Vom 15. bis 16. August 2009 führte der Freundeskreis für Archäologie in Niedersachsen e.V. (F.A.N.) unter der wissenschaftlichen Leitung von Dr. Wilhelm Gebers in Stolzenau-Müsleringen, Ldkr. Nienburg, eine Grabung durch. Bei hochsommerlichen Temperaturen waren an beiden Tagen stets 15 bis 20 Vereinsmitglieder aktiv. Allen Beteiligten sei an dieser Stelle nochmals herzlich gedankt!

 

Abb. 1: Dr. W. Gebers beim Abziehen des Planums mit der Schaufel (Foto: Lübbers)

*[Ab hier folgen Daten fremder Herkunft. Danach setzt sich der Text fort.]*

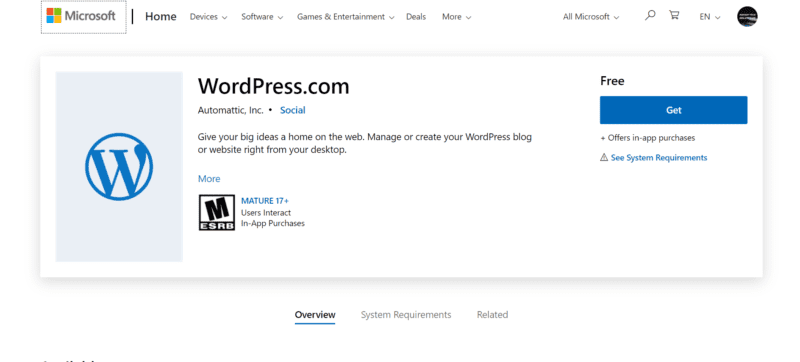The image size is (800, 362).
Task: Click the blue Get button
Action: point(673,110)
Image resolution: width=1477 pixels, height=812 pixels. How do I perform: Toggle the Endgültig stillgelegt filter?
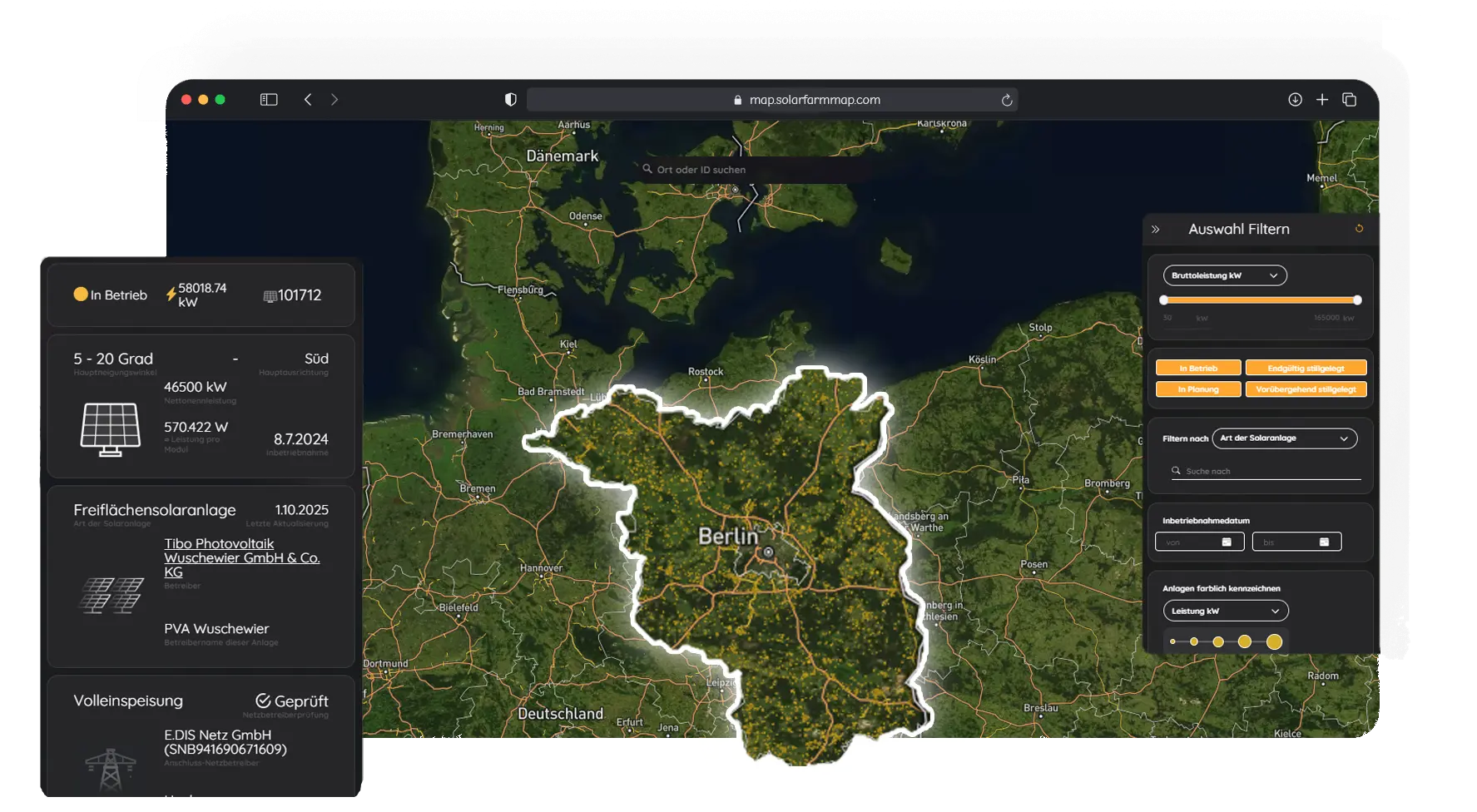coord(1305,368)
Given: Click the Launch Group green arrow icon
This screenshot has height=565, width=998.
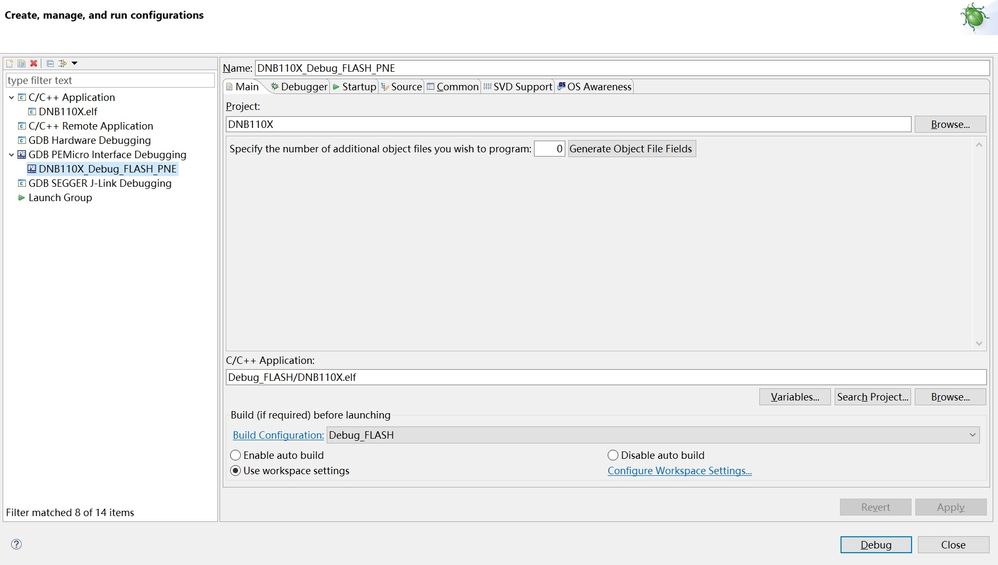Looking at the screenshot, I should point(22,198).
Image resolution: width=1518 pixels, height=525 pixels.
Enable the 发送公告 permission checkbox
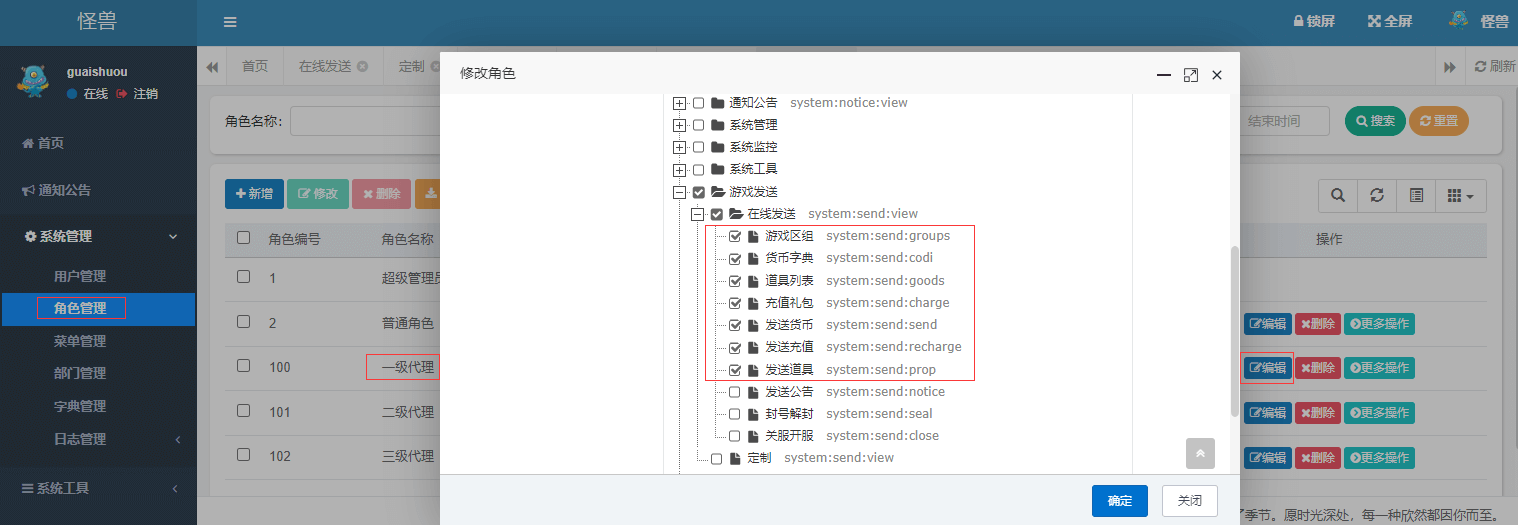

Es wurde zunächst ein 15 x 2 Meter großes Planum unterhalb des Pflughorizontes angelegt. Darin zeigte sich der äußere Graben des Erdwerkes als helle sandige Verfärbung - er wurde am ersten Ausgrabungstag überhaupt nicht als Füllschicht erkannt. Frustrierter Kommentar am Abend: „Da ist überhaupt kein Graben; wir liegen mit unserem Schnitt wieder mal daneben.“ Wie wohl tat da das kühle Bier!

 

Abb. 2: TeilnehmerInnen beim Durchsuchen des Abraumes aus dem Grabungsschnitt nach Scherben usw. (Foto: Freese)

 

Umso größer war der befreiende Jubel am Sonntagmorgen, als das Planum mithilfe eines Mini-Baggers weiter abgetieft wurde und die Baggerschaufel nun immer wieder neolithische Keramik ans Tageslicht förderte. Zu dem Bagger-Einsatz hatten wir uns schweren Herzens durchgerungen, weil steinharte Tonschichten jede weitere Handarbeit unmöglich machten. Diese Bodenverhältnisse führten auch dazu, dass bei der Grabung nur der äußere Teil des Doppelgrabens an einer Stelle im Profil geschnitten werden konnte und nicht, wie geplant, alle drei Gräben. Ein großer Dank gebührt unserem Baggerführer und Vereinsmitglied Ernst Meiniger, der unerschrocken in große Tiefen vordrang.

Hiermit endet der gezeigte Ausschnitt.